__Information given__
########
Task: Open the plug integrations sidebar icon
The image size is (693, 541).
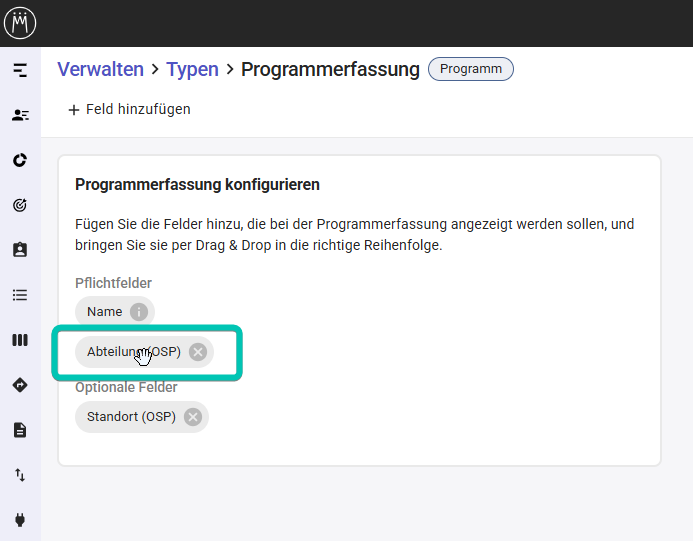Action: [20, 519]
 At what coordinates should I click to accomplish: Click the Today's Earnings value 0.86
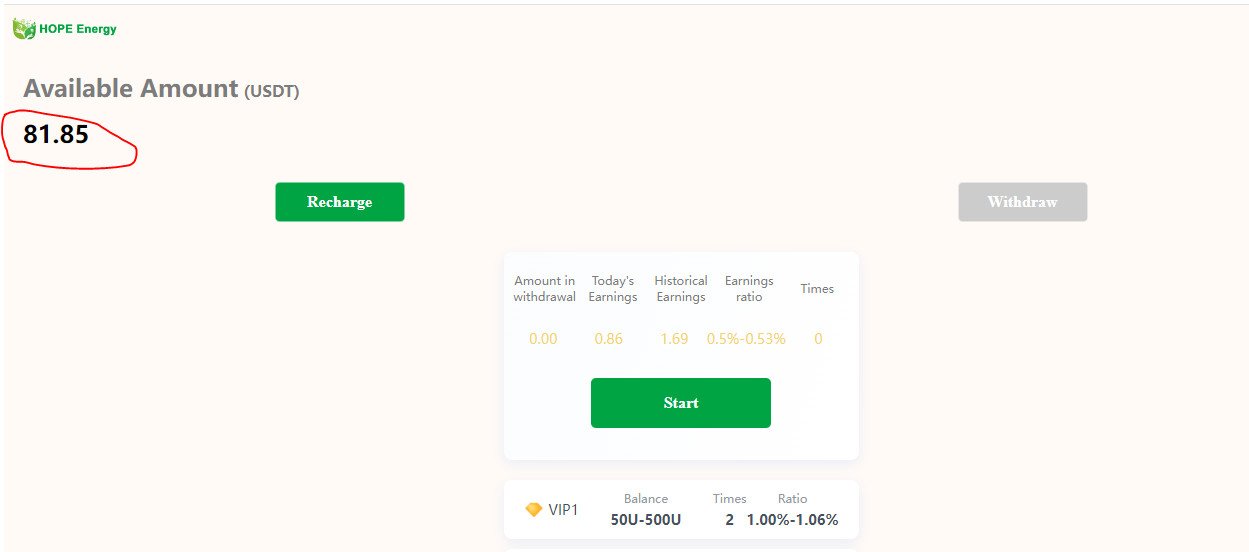coord(608,339)
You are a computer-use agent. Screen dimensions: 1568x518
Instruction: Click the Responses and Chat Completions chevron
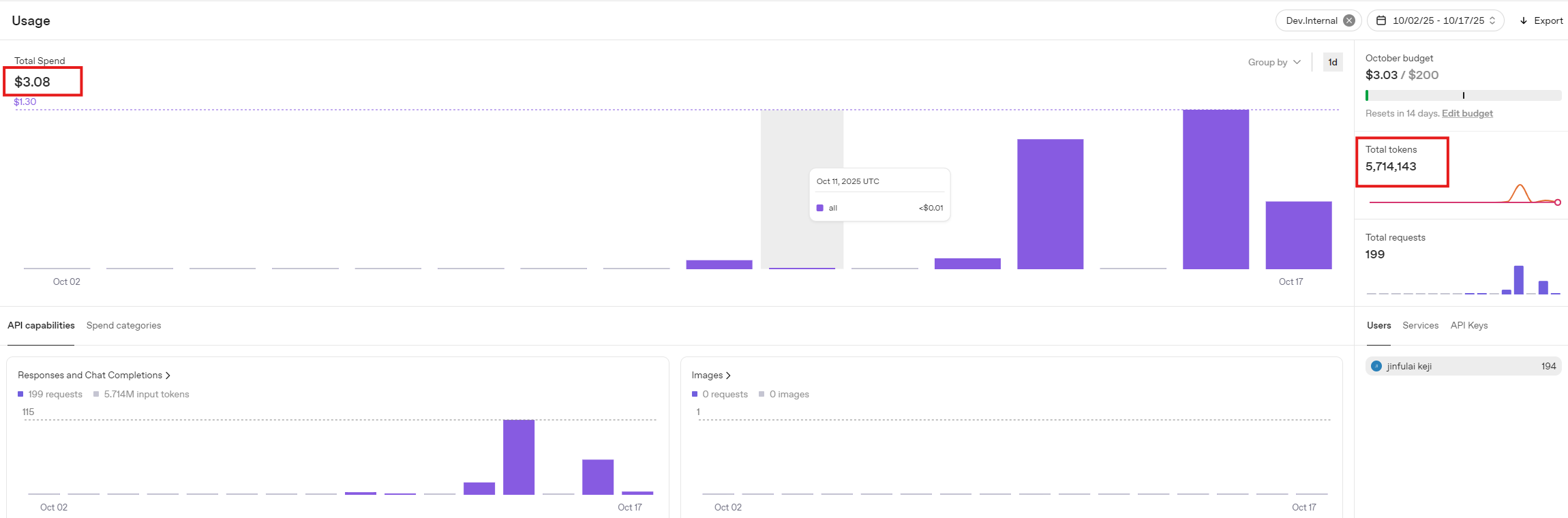tap(168, 376)
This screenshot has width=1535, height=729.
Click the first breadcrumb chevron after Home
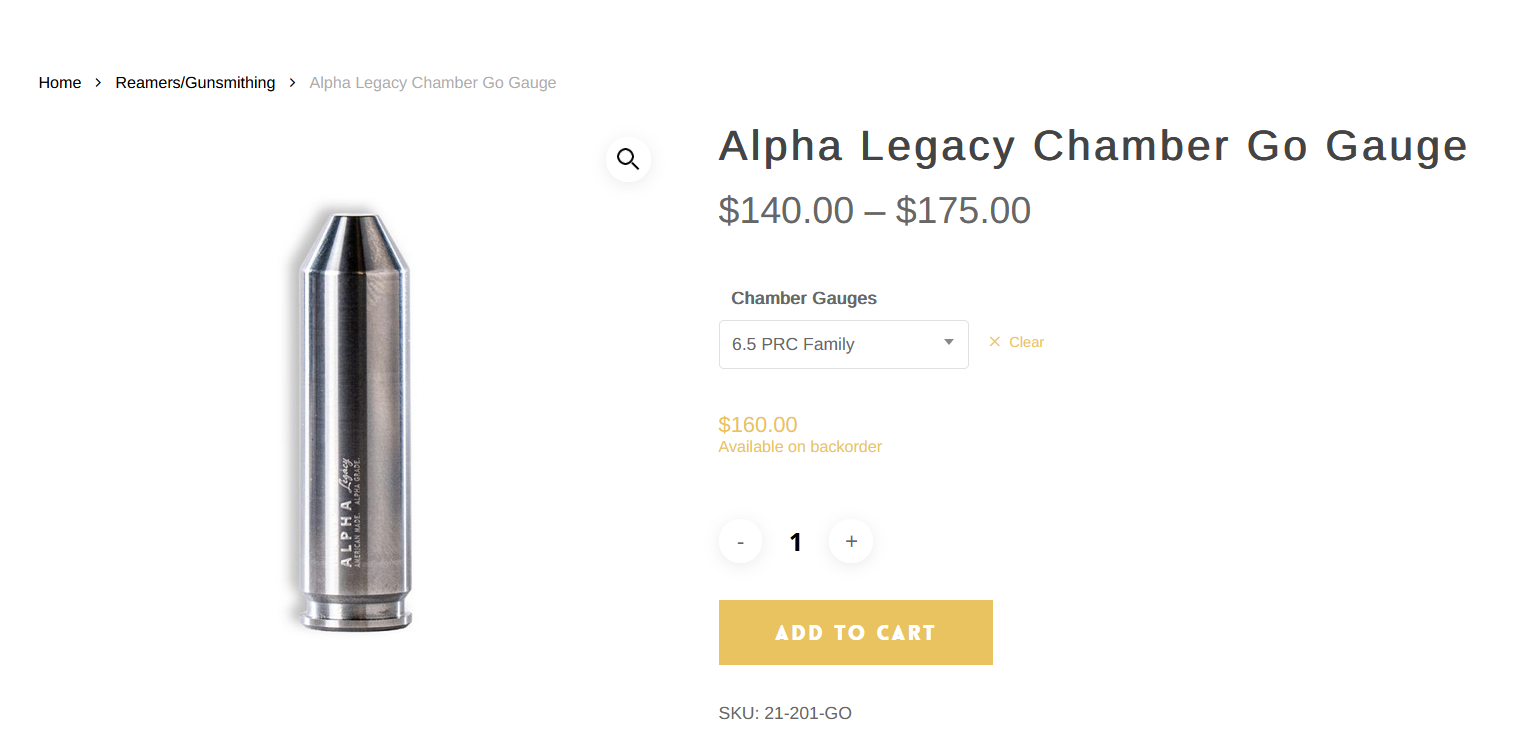(98, 83)
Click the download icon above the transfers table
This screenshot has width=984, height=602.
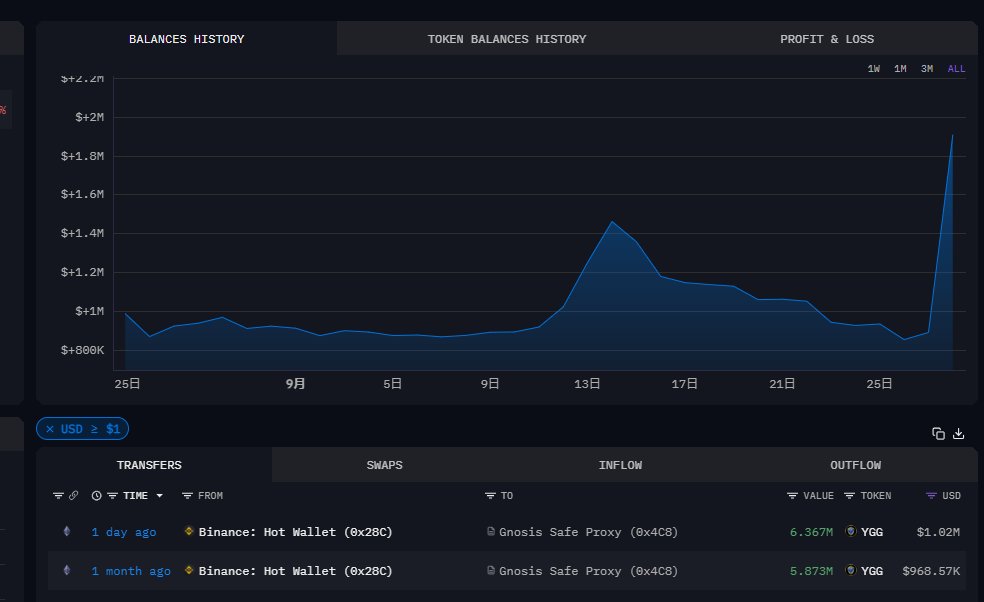[x=959, y=433]
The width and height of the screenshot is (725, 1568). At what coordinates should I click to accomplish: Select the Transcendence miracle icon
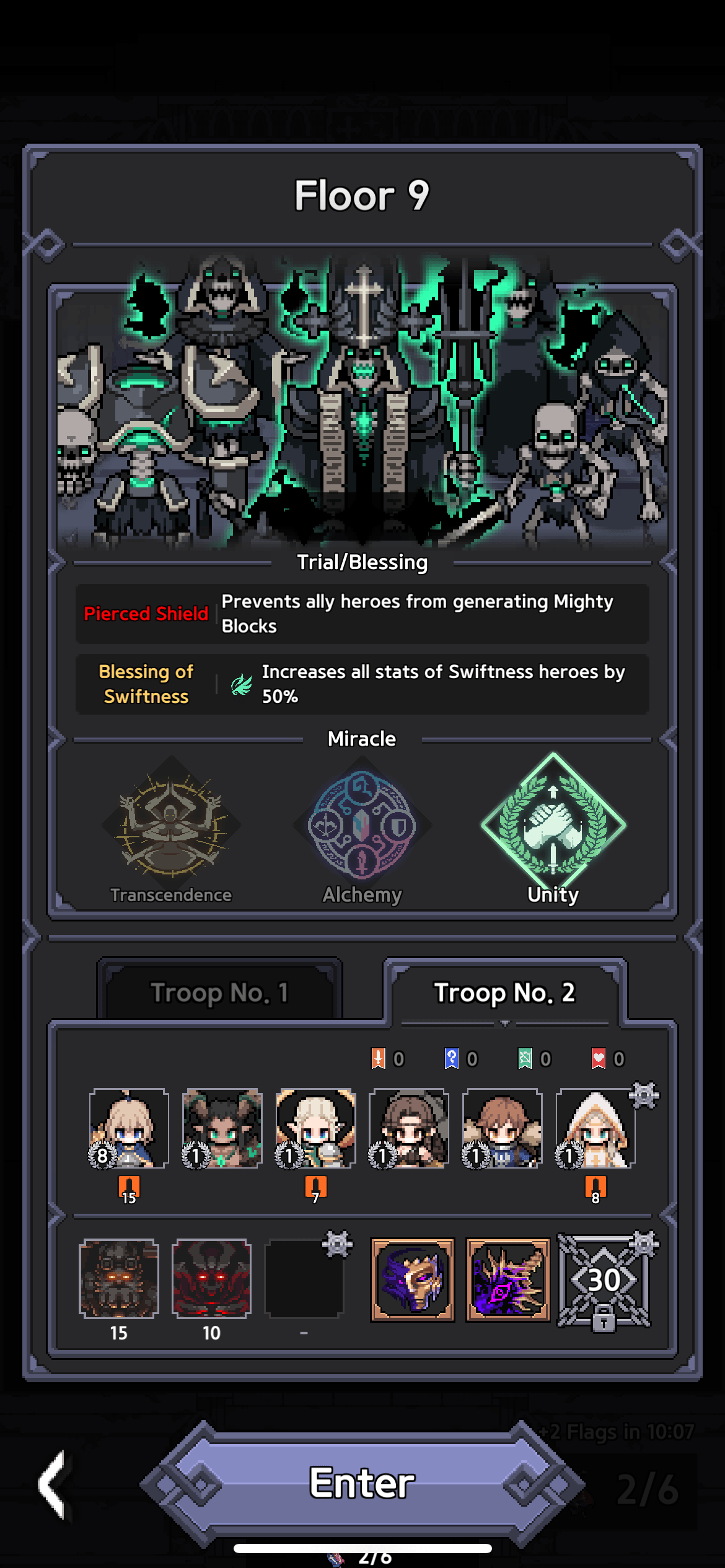(171, 825)
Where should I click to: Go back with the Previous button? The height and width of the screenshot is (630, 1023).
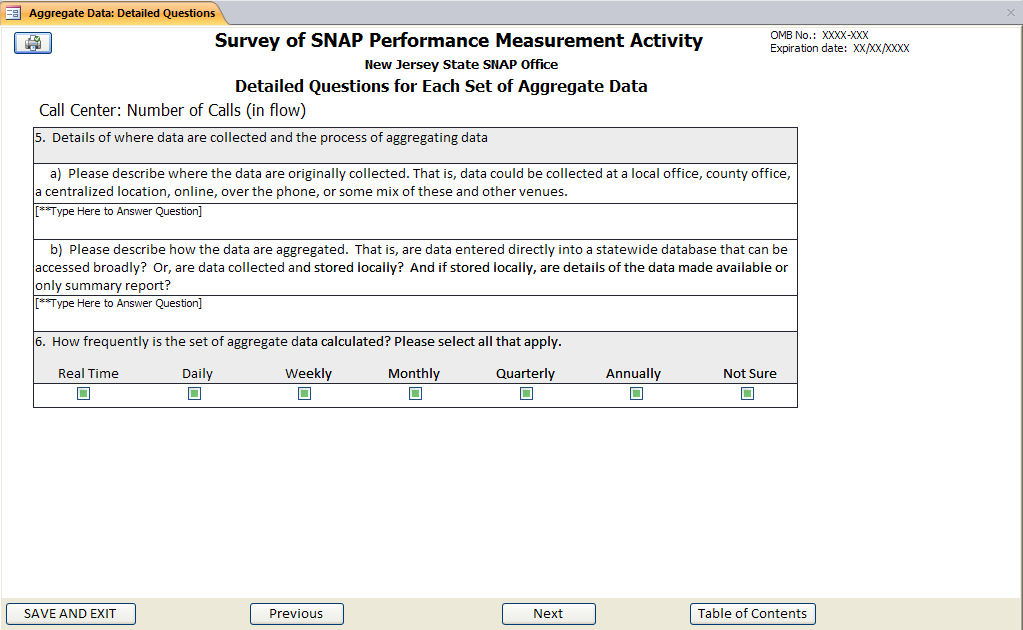(x=296, y=614)
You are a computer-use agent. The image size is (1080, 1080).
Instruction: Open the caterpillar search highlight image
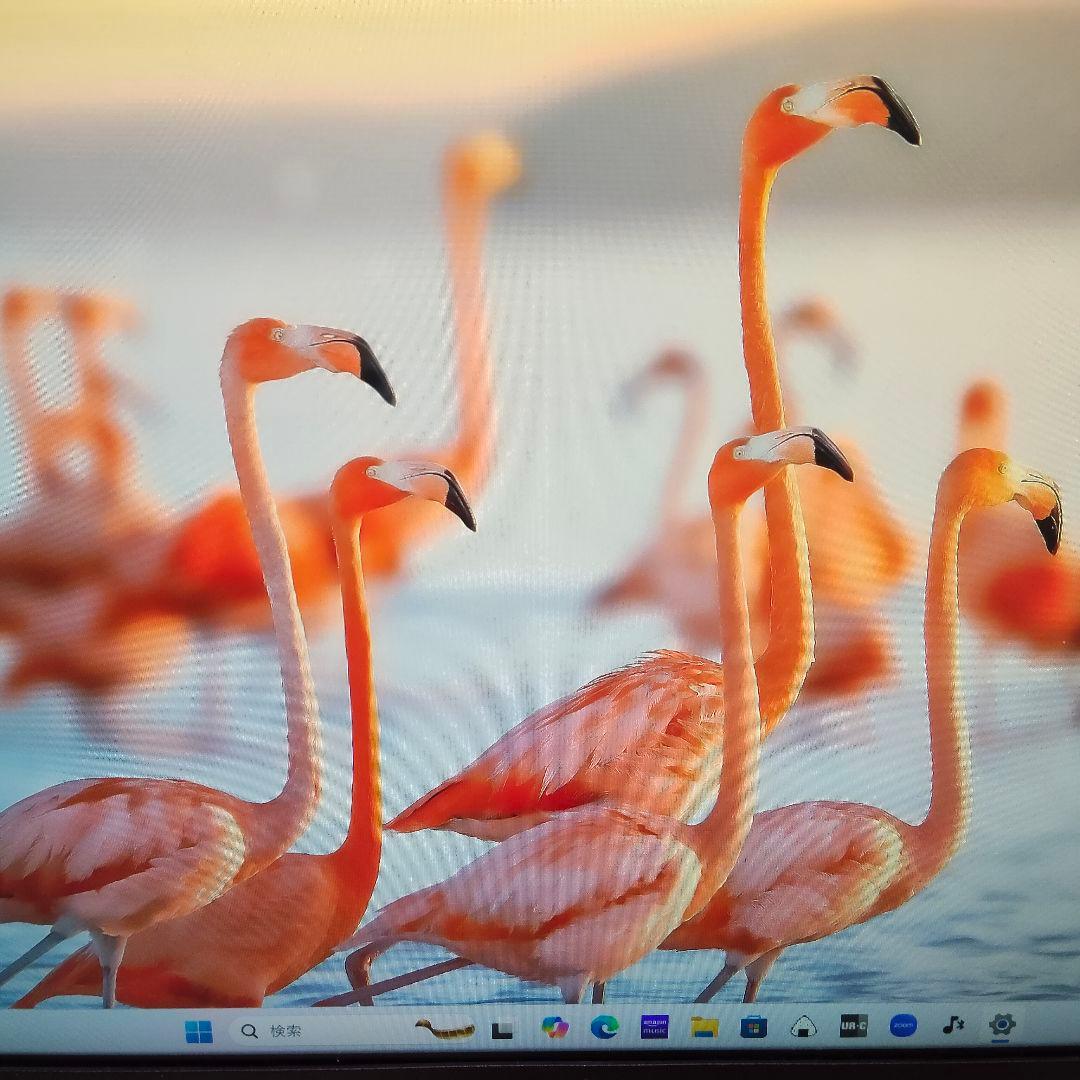(444, 1029)
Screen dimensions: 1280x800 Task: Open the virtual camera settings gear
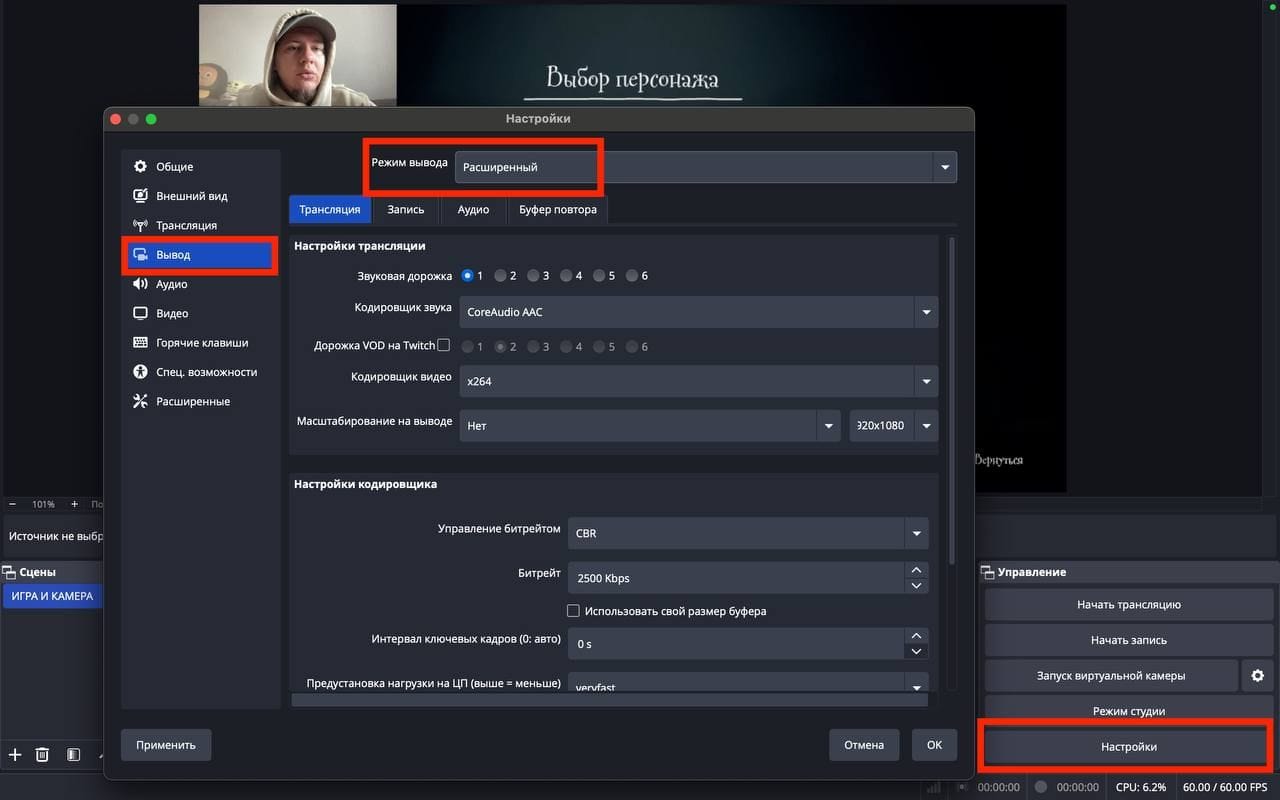1257,675
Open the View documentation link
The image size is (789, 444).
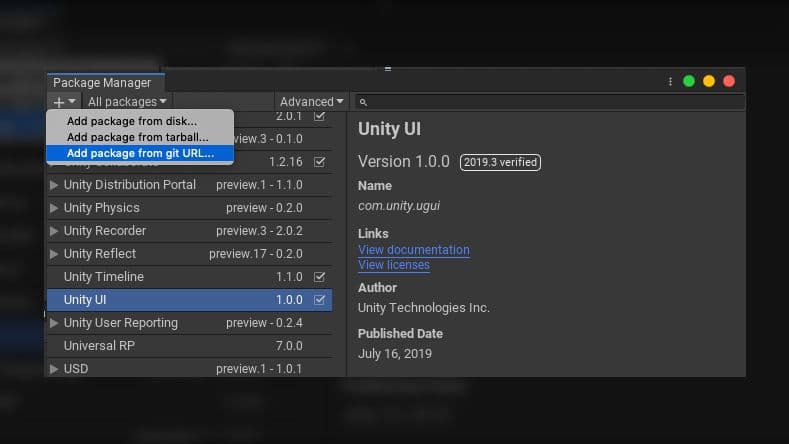coord(413,250)
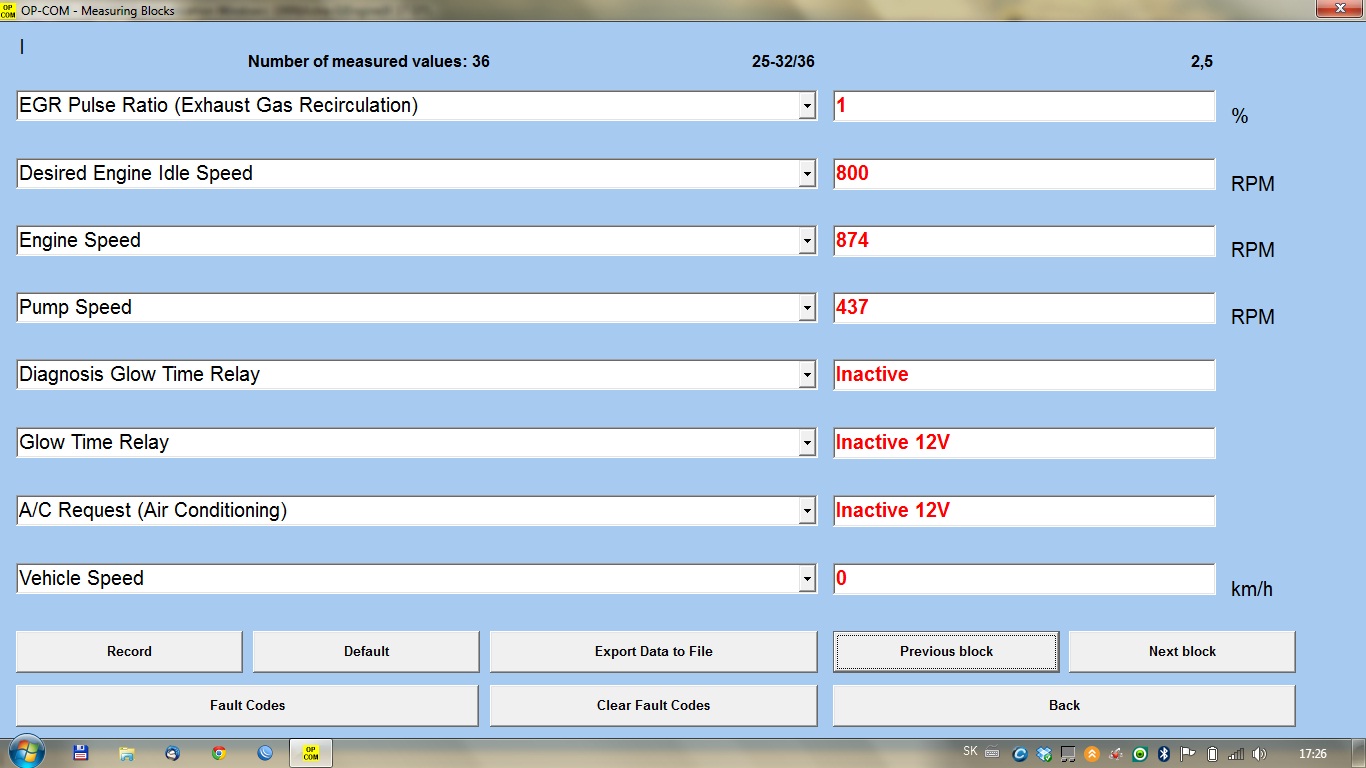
########
__What the exercise asks__
Generate a word-for-word copy of the preceding records, excluding all pictures.

__Final answer__
Task: Open the plug integrations sidebar icon
The image size is (693, 541).
Action: [20, 519]
 At what coordinates should I click to accomplish: Click the Today's Earnings value 0.86
coord(608,339)
You are a computer-use agent. Screen dimensions: 1568x518
Instruction: Click the Responses and Chat Completions chevron
tap(168, 376)
This screenshot has width=1535, height=729.
Click the first breadcrumb chevron after Home
(98, 83)
Click the download icon above the transfers table
This screenshot has width=984, height=602.
[x=959, y=433]
The width and height of the screenshot is (725, 1568). At what coordinates should I click to accomplish: Select the Transcendence miracle icon
(171, 825)
Where should I click to: Go back with the Previous button? The height and width of the screenshot is (630, 1023).
(x=296, y=614)
You are a computer-use agent. The image size is (1080, 1080).
Instruction: Open the caterpillar search highlight image
(444, 1029)
Screen dimensions: 1280x800 Task: Open the virtual camera settings gear
1257,675
Open the View documentation link
The image size is (789, 444).
coord(413,250)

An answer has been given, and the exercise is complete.